Democrats and Democratic-leaning voters increasingly view Bernie Sanders as more honest than Hillary Clinton as the former secretary of state continues to weather scrutiny for her use of personal email.
Currently, 44 percent–a plurality–of registered Democrats and Democratic leaners say that Sanders, an independent senator from Vermont and Clinton’s chief competition in the 2016 primary, is more honest and trustworthy than Clinton, according to an ABC News/Washington Post poll released Friday.
In contrast, 38 percent say that Clinton is more honest than Sanders. Seven percent say that neither candidate is honest, indicating that a majority of likely Democratic primary voters believe that Clinton is either less honest than her competitor or equally as dishonest.
When the same question was asked of leaned Democrats in mid-October around the time of the first Democratic primary debate, primary voters were more likely to rate Clinton as more honest than Sanders, suggesting that voters’ trust in the former secretary of state has declined over the last two months.
In the October 18 poll, 42 percent of Democrats and Democratic leaning voters said that Clinton is more trustworthy than Sanders, while a similar 41 percent said the opposite.
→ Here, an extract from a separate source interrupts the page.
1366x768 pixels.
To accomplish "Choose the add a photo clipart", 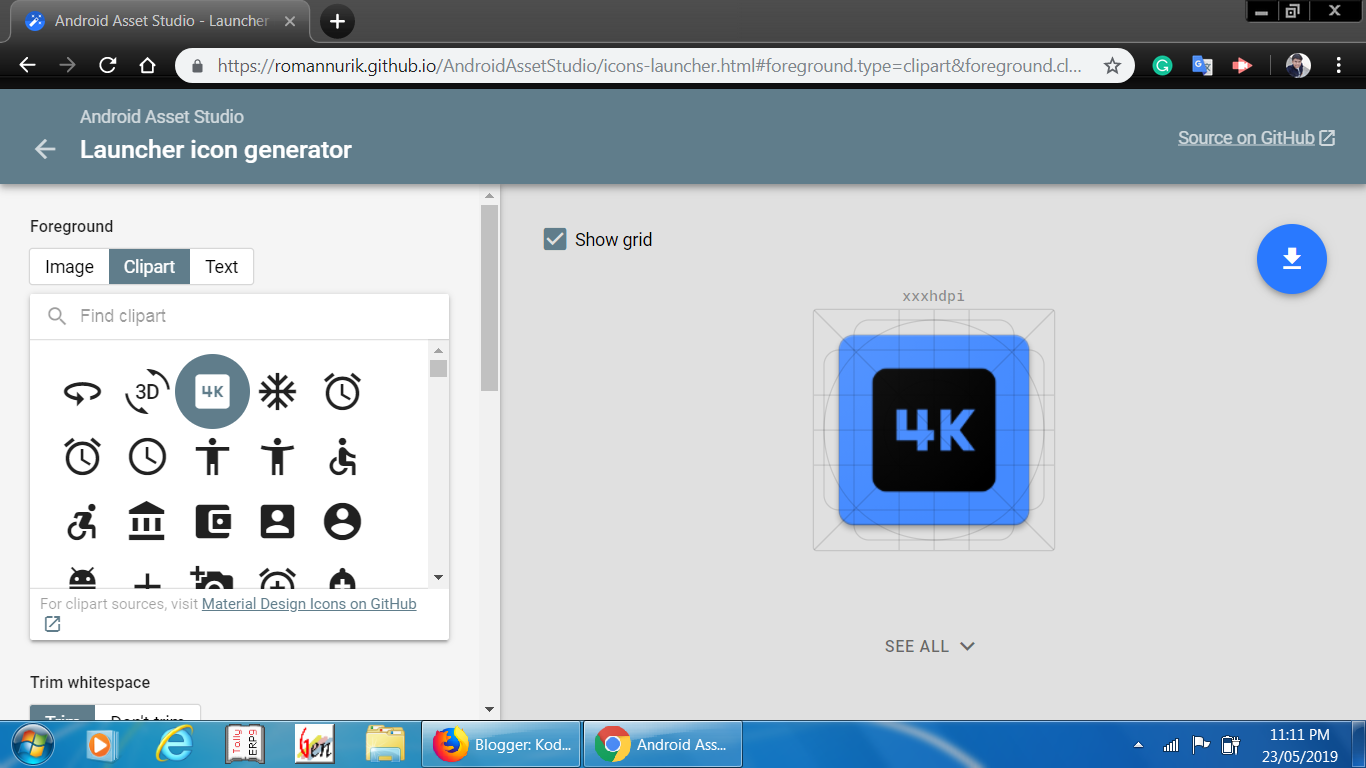I will tap(212, 578).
Clinton’s honesty scores have suffered since it was revealed earlier this year that she exclusively used a personal email account to conduct official business during her four years at the State Department. The FBI has been investigating Clinton’s email setup since the intelligence community inspector general determined that two emails contained "top secret" information at the time they were sent.
Clinton has insisted that she never sent or received information marked classified on her personal email account. While the State Department has disputed the inspector general’s findings, arguing that the emails may have been over-classified, a recent intelligence community review affirmed that both emails were top secret when they originated on Clinton’s system, according to a report this week.
Among likely Democratic primary voters, Clinton maintains a lead, winning 59 percent of the vote to Sanders’ 28 percent. However, Clinton held a similar lead over then Sen. Barack Obama at the same point in 2007, but Obama eventually won the nomination.
Thirty percent of those who rate Sanders more honest than Clinton support the former secretary of state, while 53 percent of those individuals support the Vermont senator.